Fuck, hurry up and denounce, I strongly demand that they be denounced to death, fuck [6205]

[ . . . ]

Actually we could make some “tiny” incidents happen, then issue “sincere” apologies, but we don’t have the guts [3075]

[ . . . ]

Calling ourselves a righteous country, being bullied everywhere, apologizing is just lip-service, compulsory, weak and cowardly Chinese nation, when will you step up? [4319]

Actually, the Philippines is now denying [en] that it even apologized:

“No apologies were necessary and none was given,” the Foreign Affairs chief [Alberto del Rosario] said in a statement.

After going through the top-rated comments in the above Netease discussion, I looked at the most recent comments as they flowed in at a rate of several per minute, and in came this sardonic exchange:

Commenter 1 (Heilongjiang):  The deliberate ramming just one side of things – isn’t it more important that the Philippines Navy was violating China’s territorial waters?

Commenter 2 (Sichuan): No, their [Beijing leaders'] bottom line is Beijing’s Second Ring Road.

Oh dear. I actually feel sorry for Jiang Yu and the Foreign Ministry.

=========

UPDATE 25/10: Over the weekend NetEase managed to stir-fry the issue even further by translating a Filipino newspaper article taunting Chinese diplomacy for being a “toothless tiger” [zh], discussion of which prompted 4840 comments, with a staggering 275,000 participants weighing in. The top comments all expressed agreement with the Filipino article, along a spectrum from bitter to hearty (“The Filipino media has given voice to exactly what ordinary Chinese people are thinking”).
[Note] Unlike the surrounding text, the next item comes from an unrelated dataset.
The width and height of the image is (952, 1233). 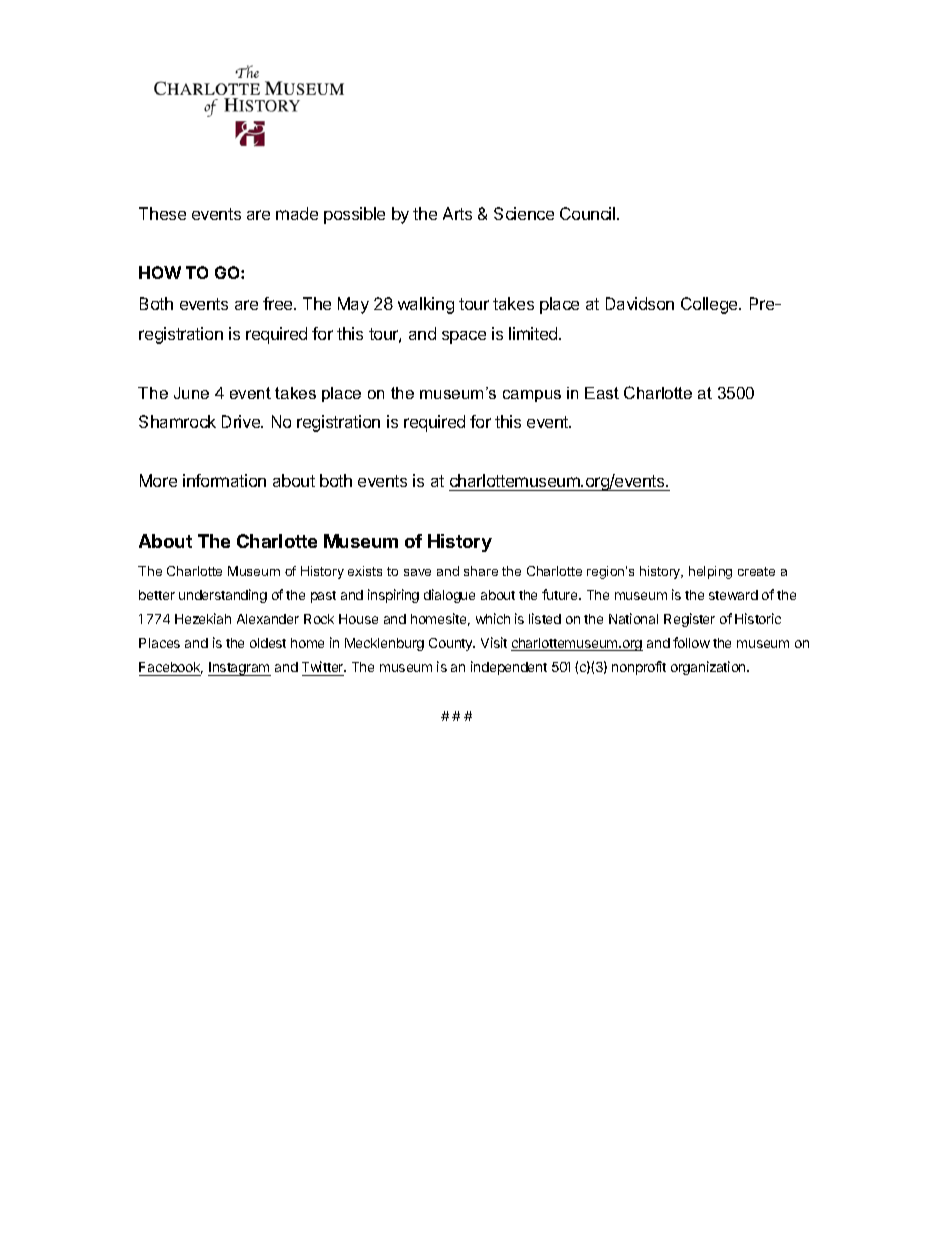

Although the story’s source is specified as Xinhuanet, the source link is to the page’s own URL, and I can find no trace of it on any other news sites, including Xinhua’s. This raises the question as to what hidden agendas NetEase might have for pushing the story where its competitors have not, but without in-depth research into the company’s ownership and control structure i’d be getting out of my depth there.